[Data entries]
***

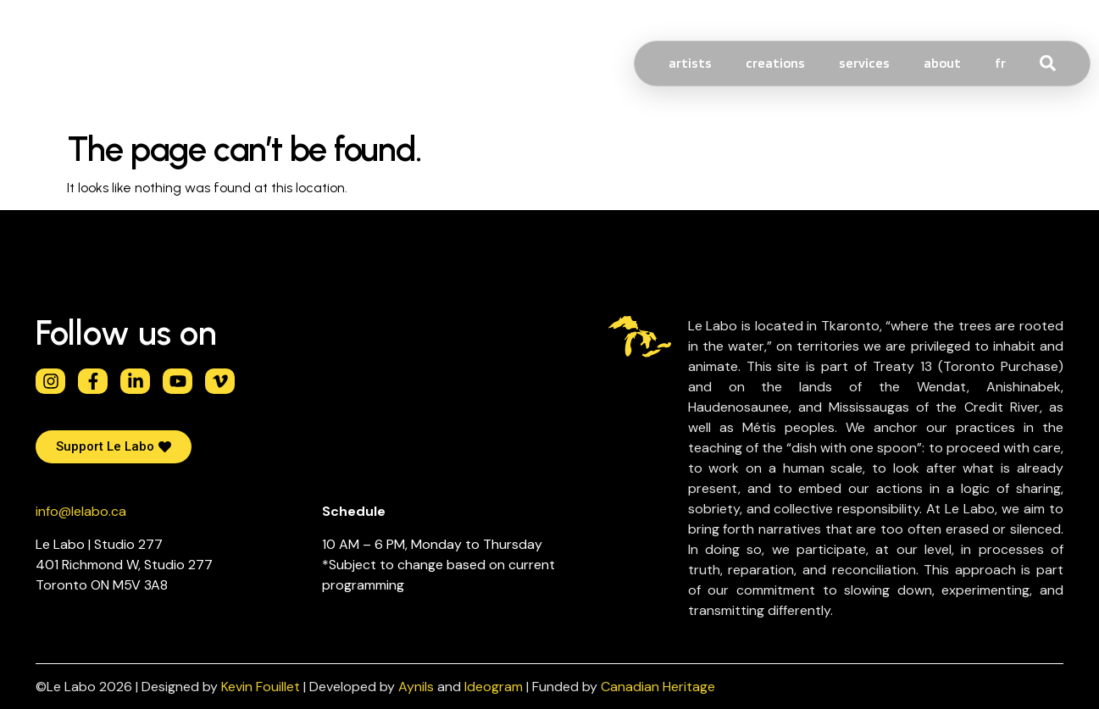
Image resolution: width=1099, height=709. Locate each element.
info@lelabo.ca (81, 511)
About (942, 63)
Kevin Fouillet (260, 686)
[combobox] (1079, 63)
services (864, 63)
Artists (690, 63)
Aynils (416, 686)
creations (775, 63)
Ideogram (493, 686)
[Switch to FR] (1000, 63)
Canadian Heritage (658, 686)
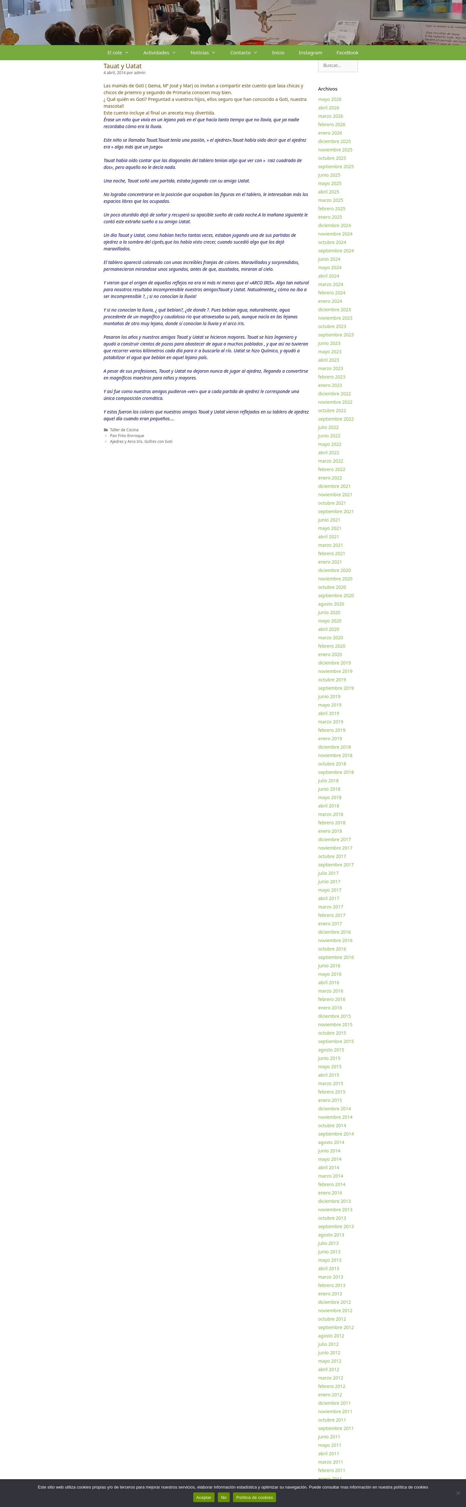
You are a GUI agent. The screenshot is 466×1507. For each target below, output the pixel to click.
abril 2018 (328, 806)
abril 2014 (328, 1167)
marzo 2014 (330, 1176)
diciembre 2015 (334, 1016)
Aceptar (204, 1497)
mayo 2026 (329, 99)
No (224, 1497)
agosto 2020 (331, 604)
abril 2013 (328, 1268)
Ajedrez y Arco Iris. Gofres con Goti (141, 441)
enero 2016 (330, 1008)
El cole (121, 52)
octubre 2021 (332, 503)
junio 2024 (329, 259)
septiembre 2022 (336, 419)
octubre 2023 (332, 326)
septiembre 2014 (336, 1134)
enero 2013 (330, 1294)
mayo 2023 (329, 351)
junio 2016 (329, 965)
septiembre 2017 (336, 865)
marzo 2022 (330, 461)
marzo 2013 (330, 1277)
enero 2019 (330, 738)
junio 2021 (329, 520)
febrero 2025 (331, 208)
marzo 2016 (330, 991)
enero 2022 (330, 478)
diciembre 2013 (334, 1201)
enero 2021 (330, 562)
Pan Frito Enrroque (127, 435)
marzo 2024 (330, 284)
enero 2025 (330, 217)
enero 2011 (330, 1479)
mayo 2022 (329, 444)
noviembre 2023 (335, 318)
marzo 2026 (330, 116)
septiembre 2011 (336, 1428)
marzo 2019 (330, 722)
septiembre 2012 (336, 1327)
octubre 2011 (332, 1420)
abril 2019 (328, 713)
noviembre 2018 (335, 755)
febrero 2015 (331, 1092)
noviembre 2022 (335, 402)
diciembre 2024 (334, 225)
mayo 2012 (329, 1361)
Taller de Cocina (124, 429)
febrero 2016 (331, 999)
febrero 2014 (331, 1184)
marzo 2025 (330, 200)
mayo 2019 (329, 705)
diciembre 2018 (334, 747)
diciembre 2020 (334, 570)
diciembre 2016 (334, 932)
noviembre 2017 (335, 848)
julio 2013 (328, 1243)
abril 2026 (328, 107)
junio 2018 (329, 789)
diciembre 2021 (334, 486)
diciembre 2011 (334, 1403)
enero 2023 (330, 385)
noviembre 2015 (335, 1024)
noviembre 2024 (335, 234)
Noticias (207, 52)
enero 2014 (330, 1193)
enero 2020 (330, 654)
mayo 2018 (329, 797)
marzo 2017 (330, 907)
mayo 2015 (329, 1066)
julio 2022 (328, 427)
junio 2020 (329, 612)
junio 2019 (329, 696)
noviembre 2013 (335, 1209)
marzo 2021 (330, 545)
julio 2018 (328, 780)
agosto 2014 (331, 1142)
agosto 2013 (331, 1235)
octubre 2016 (332, 949)
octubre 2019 (332, 679)
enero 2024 (330, 301)
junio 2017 (329, 881)
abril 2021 (328, 537)
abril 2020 (328, 629)
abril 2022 (328, 452)
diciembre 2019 (334, 663)
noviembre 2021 (335, 494)
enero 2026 (330, 133)
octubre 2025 (332, 158)
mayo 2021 (329, 528)
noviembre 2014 (335, 1117)
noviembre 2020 (335, 579)
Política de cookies (254, 1497)
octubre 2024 (332, 242)
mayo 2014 (329, 1159)
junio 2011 (329, 1437)
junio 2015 (329, 1058)
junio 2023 (329, 343)
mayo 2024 (329, 267)
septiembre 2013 (336, 1226)
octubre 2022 (332, 410)
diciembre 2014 (334, 1109)
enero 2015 (330, 1100)
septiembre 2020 (336, 595)
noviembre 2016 (335, 940)
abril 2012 (328, 1369)
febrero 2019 (331, 730)
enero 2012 (330, 1395)
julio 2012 (328, 1344)
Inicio (278, 52)
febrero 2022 (331, 469)
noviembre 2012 (335, 1310)
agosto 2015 (331, 1050)
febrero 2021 (331, 553)
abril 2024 (328, 276)
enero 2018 (330, 831)
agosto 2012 (331, 1336)
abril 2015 (328, 1075)
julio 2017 (328, 873)
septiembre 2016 (336, 957)
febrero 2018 (331, 823)
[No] (458, 1493)
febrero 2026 (331, 124)
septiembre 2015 (336, 1041)
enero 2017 (330, 923)
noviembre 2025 (335, 150)
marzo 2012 (330, 1378)
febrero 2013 (331, 1285)
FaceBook (348, 52)
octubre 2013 (332, 1218)
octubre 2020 (332, 587)
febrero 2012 (331, 1386)
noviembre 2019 (335, 671)
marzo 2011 (330, 1462)
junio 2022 (329, 436)
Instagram (310, 52)
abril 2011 (328, 1453)
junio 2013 (329, 1251)
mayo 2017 (329, 890)
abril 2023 (328, 360)
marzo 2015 (330, 1083)
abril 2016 (328, 982)
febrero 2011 (331, 1470)
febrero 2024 (331, 293)
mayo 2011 (329, 1445)
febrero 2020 (331, 646)
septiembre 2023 (336, 335)
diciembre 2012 (334, 1302)
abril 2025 (328, 192)
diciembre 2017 (334, 839)
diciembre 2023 (334, 309)
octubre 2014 (332, 1125)
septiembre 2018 (336, 772)
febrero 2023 (331, 377)
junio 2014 (329, 1151)
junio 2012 (329, 1352)
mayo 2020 (329, 621)
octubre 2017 (332, 856)
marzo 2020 (330, 637)
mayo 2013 (329, 1260)
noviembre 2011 (335, 1411)
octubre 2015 (332, 1033)
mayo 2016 (329, 974)
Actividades (163, 52)
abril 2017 (328, 898)
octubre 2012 (332, 1319)
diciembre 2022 (334, 393)
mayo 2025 (329, 183)
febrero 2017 (331, 915)
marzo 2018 (330, 814)
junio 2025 (329, 175)
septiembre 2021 (336, 511)
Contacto (247, 52)
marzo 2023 (330, 368)
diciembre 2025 (334, 141)
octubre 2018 (332, 764)
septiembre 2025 (336, 166)
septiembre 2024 (336, 251)
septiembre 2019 (336, 688)
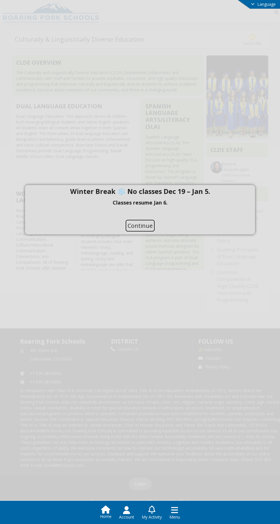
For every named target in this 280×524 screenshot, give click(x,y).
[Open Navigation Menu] (174, 513)
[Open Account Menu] (126, 513)
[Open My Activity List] (152, 513)
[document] (140, 202)
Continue (140, 226)
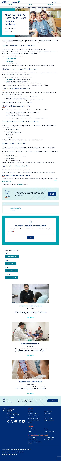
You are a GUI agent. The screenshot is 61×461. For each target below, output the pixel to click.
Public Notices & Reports (33, 420)
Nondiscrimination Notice (17, 452)
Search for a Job (31, 429)
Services (30, 4)
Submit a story (53, 400)
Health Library (47, 413)
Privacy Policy (6, 452)
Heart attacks (9, 79)
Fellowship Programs (49, 437)
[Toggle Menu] (59, 2)
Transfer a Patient (32, 437)
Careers (30, 426)
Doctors (10, 4)
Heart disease (9, 61)
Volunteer (30, 422)
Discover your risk (52, 194)
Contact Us (30, 411)
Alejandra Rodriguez (11, 270)
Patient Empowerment (12, 256)
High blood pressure (11, 58)
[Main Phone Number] (52, 2)
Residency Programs (32, 439)
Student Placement (48, 439)
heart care (20, 184)
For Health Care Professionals (38, 435)
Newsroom (46, 416)
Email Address (10, 231)
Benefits (46, 429)
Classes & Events (48, 411)
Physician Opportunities (49, 431)
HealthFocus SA (17, 7)
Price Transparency (48, 418)
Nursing (29, 431)
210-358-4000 (11, 417)
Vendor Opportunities (49, 420)
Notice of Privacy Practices (9, 454)
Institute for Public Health (33, 416)
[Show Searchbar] (55, 2)
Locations (50, 4)
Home (11, 7)
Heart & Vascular (10, 263)
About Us (30, 409)
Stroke (7, 81)
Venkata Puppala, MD (15, 208)
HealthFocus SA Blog (32, 413)
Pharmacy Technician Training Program (34, 442)
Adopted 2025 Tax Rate (33, 418)
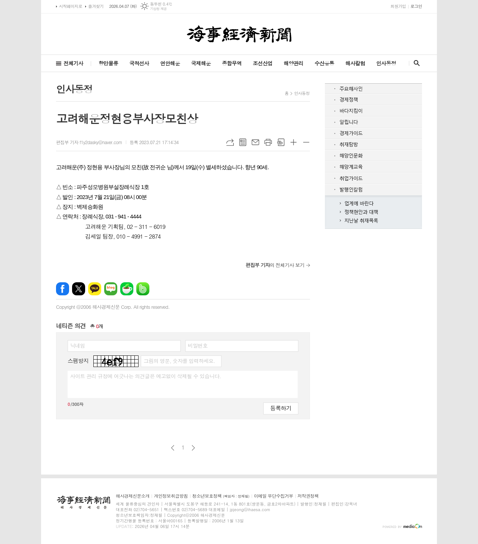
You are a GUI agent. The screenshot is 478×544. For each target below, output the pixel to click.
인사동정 (386, 63)
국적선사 (139, 63)
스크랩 (281, 142)
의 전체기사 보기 (275, 264)
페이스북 (62, 288)
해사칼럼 (355, 63)
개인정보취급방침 (170, 496)
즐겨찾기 (95, 6)
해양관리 (293, 63)
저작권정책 (308, 496)
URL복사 (230, 142)
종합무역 (232, 63)
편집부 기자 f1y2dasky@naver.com (89, 142)
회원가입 (398, 6)
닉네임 (77, 345)
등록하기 (280, 408)
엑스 (78, 288)
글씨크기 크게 (293, 142)
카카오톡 (94, 288)
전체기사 (73, 63)
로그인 (416, 6)
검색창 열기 (415, 63)
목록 (242, 142)
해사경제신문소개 (132, 496)
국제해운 (201, 63)
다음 (193, 448)
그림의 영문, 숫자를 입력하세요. (179, 360)
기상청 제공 (158, 8)
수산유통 (324, 63)
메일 (255, 142)
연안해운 (170, 63)
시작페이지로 (70, 6)
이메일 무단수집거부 (273, 496)
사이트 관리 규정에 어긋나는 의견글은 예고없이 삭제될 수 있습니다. (145, 376)
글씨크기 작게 (306, 142)
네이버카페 (126, 288)
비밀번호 (198, 345)
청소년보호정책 (220, 496)
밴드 (142, 288)
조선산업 (263, 63)
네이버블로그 (110, 288)
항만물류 (108, 63)
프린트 (268, 142)
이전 (172, 448)
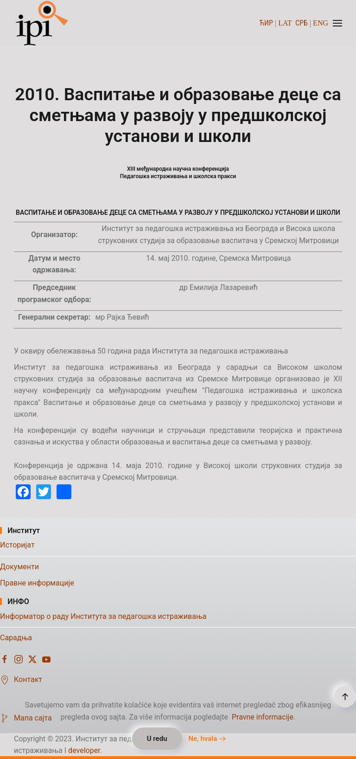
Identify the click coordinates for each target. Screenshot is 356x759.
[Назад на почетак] (43, 23)
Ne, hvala (202, 738)
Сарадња (16, 637)
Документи (19, 566)
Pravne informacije (262, 717)
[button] (337, 23)
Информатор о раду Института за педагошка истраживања (103, 616)
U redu (157, 738)
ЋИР (266, 23)
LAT (285, 23)
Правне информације (37, 583)
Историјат (17, 544)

***

→ **Work to be completed**:
Arrange the material above as a numbered list, starting at the line that contains "FaceBook (348, 52)" and ending after the line that contains "mayo 2017 (329, 890)". Include both of those lines and omit any blank lines.

→ **Written answer**:
1. FaceBook (348, 52)
2. octubre 2013 (332, 1218)
3. octubre 2020 (332, 587)
4. febrero 2012 (331, 1386)
5. noviembre 2019 (335, 671)
6. marzo 2011 (330, 1462)
7. junio 2022 (329, 436)
8. Instagram (310, 52)
9. abril 2011 (328, 1453)
10. junio 2013 (329, 1251)
11. mayo 2017 (329, 890)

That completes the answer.